A Private Spy: The Letters of John le Carre.

Le Carre seems genuinely to have loathed the publicity that he was so brilliantly adept at just as he felt great pain and bitterness at the way his work could resist him. “Then,” this is to his brother, a fellow writer, “the work doesn’t care about you. It would prefer to be spoken to by someone more talented.”

But he had a horror of having to rehearse the controversies he’d strutted and fretted through. He abhorred Salman Rushdie’s stance over the Satanic Verses fatwa: “How can a man whose novel, for whatever twisted reasons, has already been the cause of so much bloodshed insist on risking more?” He also clashed with Greene about that master defector Kim Philby and said he could absolutely not see him, though he confessed later to Philippe Sands: “I must have been a fool. I think it would have been quite extraordinary to have spent a few days with Philby.”

He also attacked Tina Brown in her New Yorker editing days for publishing “one of the ugliest pieces of partisan journalism that I have witnessed”. This was in defence of the biography of Rupert Murdoch by William Shawcross in appal at Brown not confessing that she was married to Murdoch’s former editor and antagonist Harold Evans. Le Carre writes of “the easy anti-Murdoch hysteria of the dreadful British press”.

He can be lovely, though, on actors. He tells Alec Guinness, of whom he could do a wonderful impersonation, “Smiley is marvellous … Immense range, yet all within the difficult bounds of the character: heart, humour, occasional sweeping fury. It’s amazing and I’m sure will be hailed as one of your great parts.” Le Carre knew as soon as he watched Guinness that the character had been reshaped by the great actor. He said of him: “His voice was so beguiling … that it’s printed into my head as The One.”
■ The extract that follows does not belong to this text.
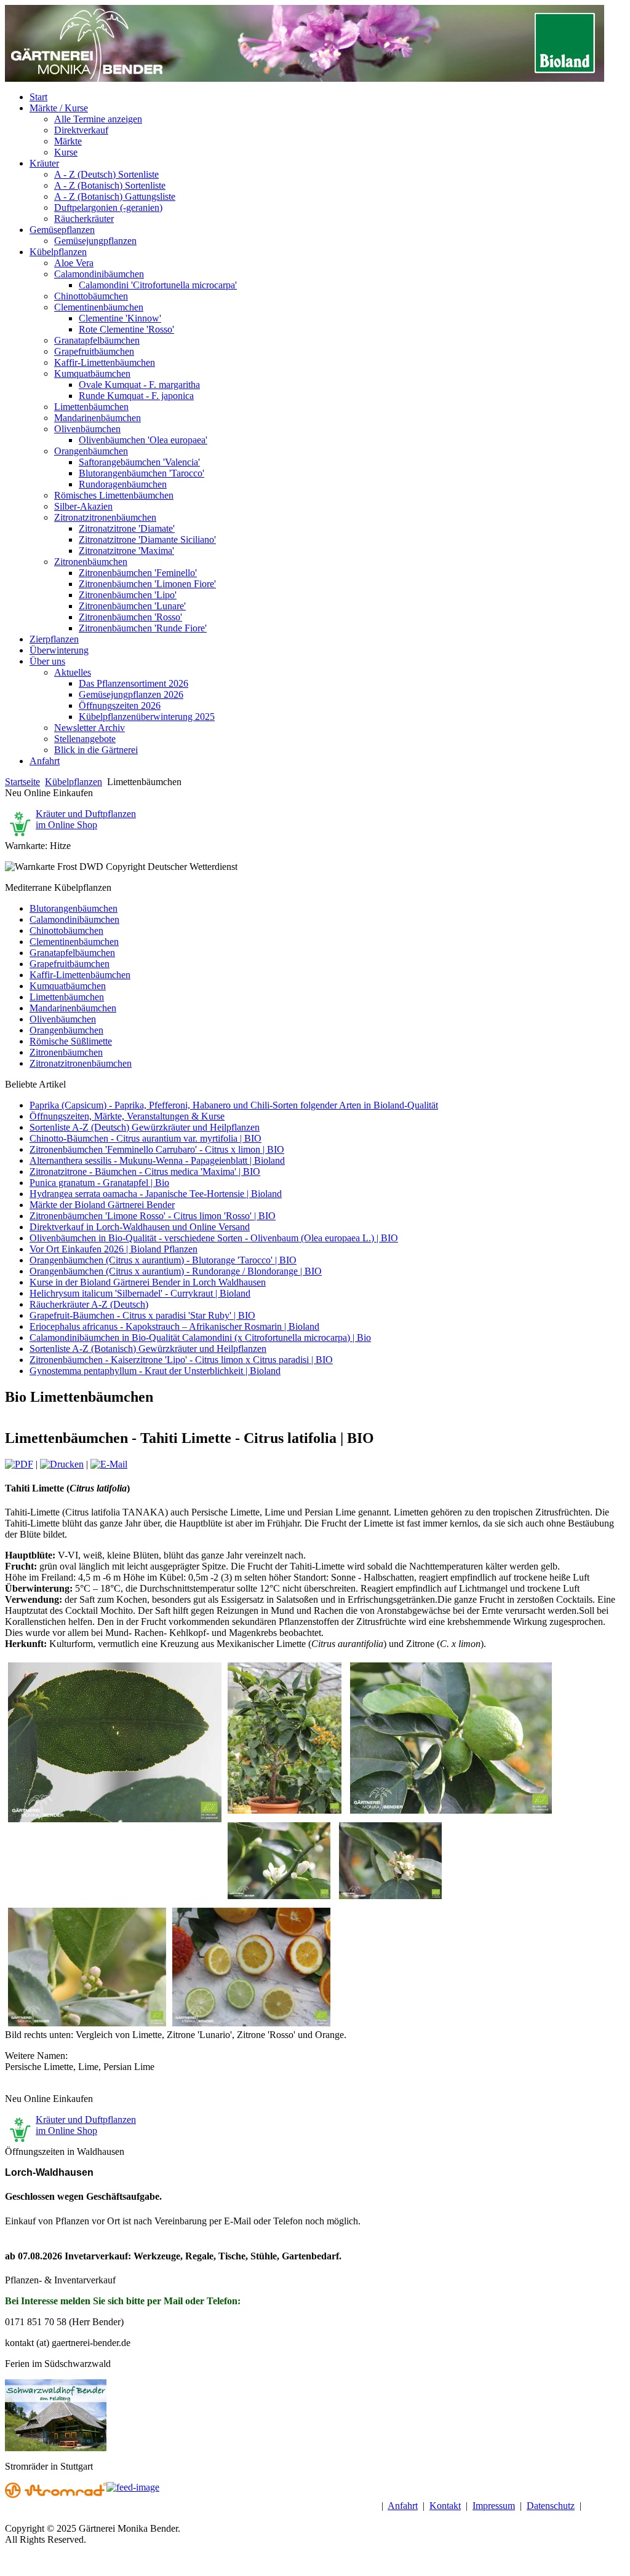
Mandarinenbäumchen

And about the TV adaptation of The Night Manager – unlike The Spy Who Came in From the Cold and Tinker, Tailor, Soldier, Spy it is not only superior to the books in articulation but better plotted – he writes to Hugh Laurie, “As to the art of it: Jesus, Laurie, breathtaking … it has to be the performance of a lifetime.”

When Tom Stoppard worked on the Fred Schepisi film of The Russia House, the perestroika novel, they became friends. Le Carre writes to him: “I loved Shakespeare in Love and loved you for writing it. It’s one of those perfect profound light works of art that actually increases the public’s awareness of its own cultural heritage.”

There’s also a sketch of his secret service days, and he says to the British literary translator Stanley Mitchell: “Well, I did betray our friendship but at least there was something to betray.” He adds, “Judas was not a shit because he betrayed Christ but because he loved him.”

This book does not have the breakneck glitter of Adam Sisman’s biography or the competitive irresistibility of le Carre’s anthology of life stories, The Pigeon Tunnel. But it does, step by step and strut by strut, build up a picture of a master spirit.

As a writer who is sometimes guilty of the equivalent of overacting, le Carre comes across as a vastly talented man who tried to achieve a form of truth.

This carefully put together book by his son who died only a few months ago shows him running away from school, studying in Bern, teaching at Eton, and having a wild time with James Kennaway and his wife that issues into the one non-thriller, The Naive and Sentimental Lover. It’s full of false steps and flash steps but the overall effect is blindingly impressive.

A Private Spy: The Letters of John le Carre, edited by Tom Cornwell, is published by Viking, $39.99.